Quick Background of Criminal & Immigration History In the U.S.

1) 1989 single count conviction (federal court) of Bank Fraud in violation of 18 U.S.C. Sec. 1344. I received, and served, a sentence of 8 months imprisonment. 2) On February 1989, based on IJ decision, the INS removed me on a single immigration violation charge under Sec. 241(a)(9) of the Act [now Sec. 241(a)(1)(C)(i)], for failure to maintain conditions of nonimmigrant status (for not attending college during period of incarceration). Please note that the INS did no or could not independently charge me for the bank fraud conviction. 3) October 5, 1993, single conviction of unlawful entry in violation of sec. 276 0f the Act, 18 U.S.C. 1326. I received, and served, a sentence of 11 months imprisonment and one year supervision. 4) On October 1997, bsed on BIA decision, the INS again removed me on a single charge under sec. 241(a)(1)(A) of he Act, for being excludable at entry under sec. 212(a)(6)(B) of the Act - No permission to apply or reapply after deportation or removal.

I am now eligible to apply for Immigrant Visa from Consular Post as the spouse of a U.S. Citizen.
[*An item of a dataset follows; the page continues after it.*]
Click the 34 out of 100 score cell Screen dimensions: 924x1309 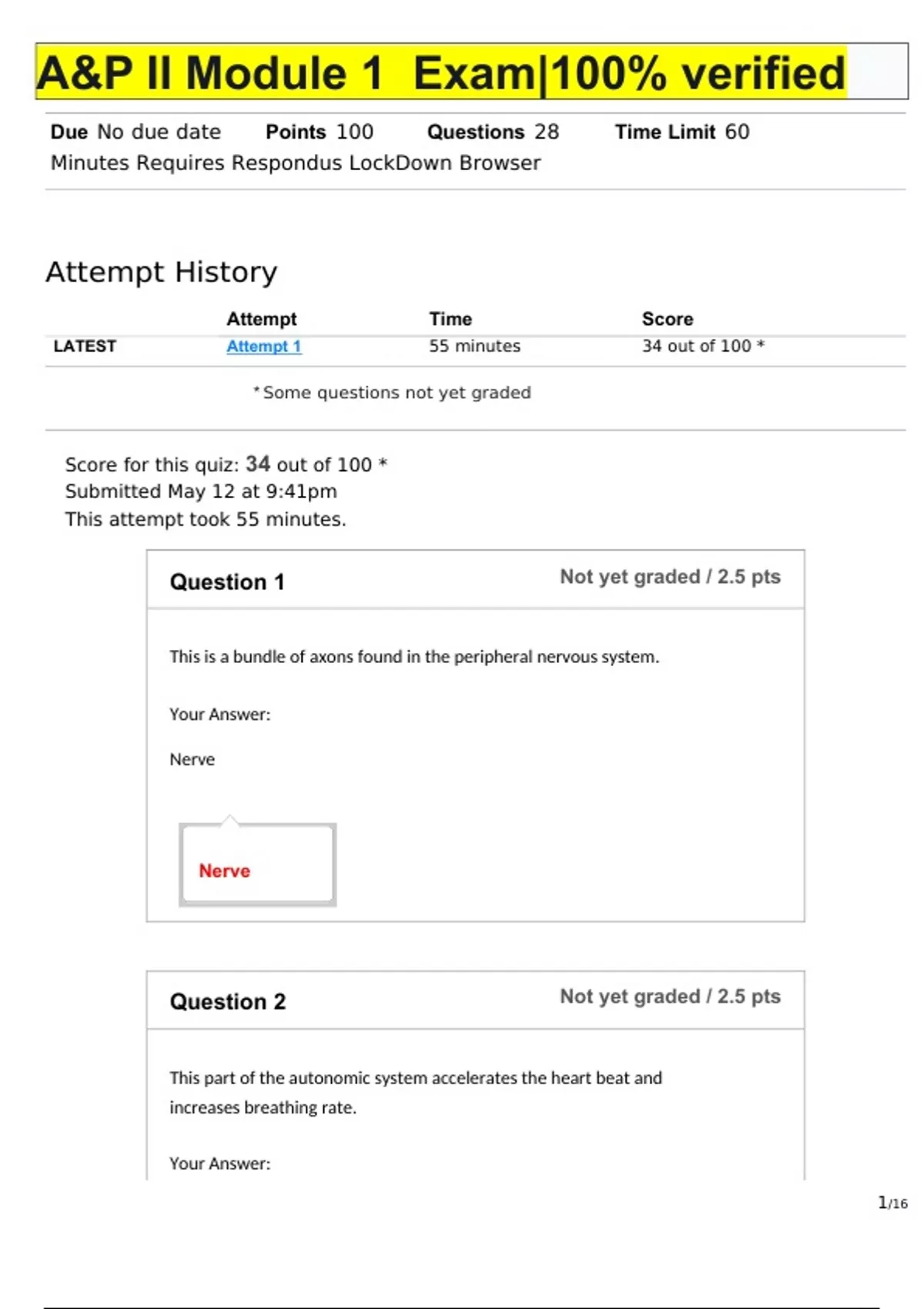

My wife and I had been married since May 1988 with a 13-year-old son from this relationship. The Consular officer says that my past convictions as stated do warrant an approved waiver of ground of inadmissibility pursuant to sec. 212(h) of the Act. I think she's wrong. I argued that 1) the INS did not or could not independently charge me for the bank fraud conviction because I should benefit from the Sentencing Clause - INA 212(a)(2)(A)(i)(1) I cited in part that: Clause (i)(1) shall not apply to an alien who committed only one crime if (II) the maximum penalty possible for the crime of which the alien was convicted did not exeed imprisonment of for one year... (1996). 2) that the rentry conviction is not a moral turpitude offence. The Consular officer insisted that the phrase "maximum penalty possible" makes me ineligible for the exception clause. I think the officer misread or misinterpreted the statute.

Mr. Boyle, I need your help on this issue as I know other users of your web page may benefit from your opinion.

Thanks. K. O.

-- Kola Olans (kolaolans@yahoo.co.uk), February 10, 2004

Answers

I think the Consul is right that you need a waiver. The petty offense exception applies if the MAXIMUM POSSIBLE sentence is one year or less and YOUR sentence was under a year. Your sentence was over six months.

Am I understanding your question correctly?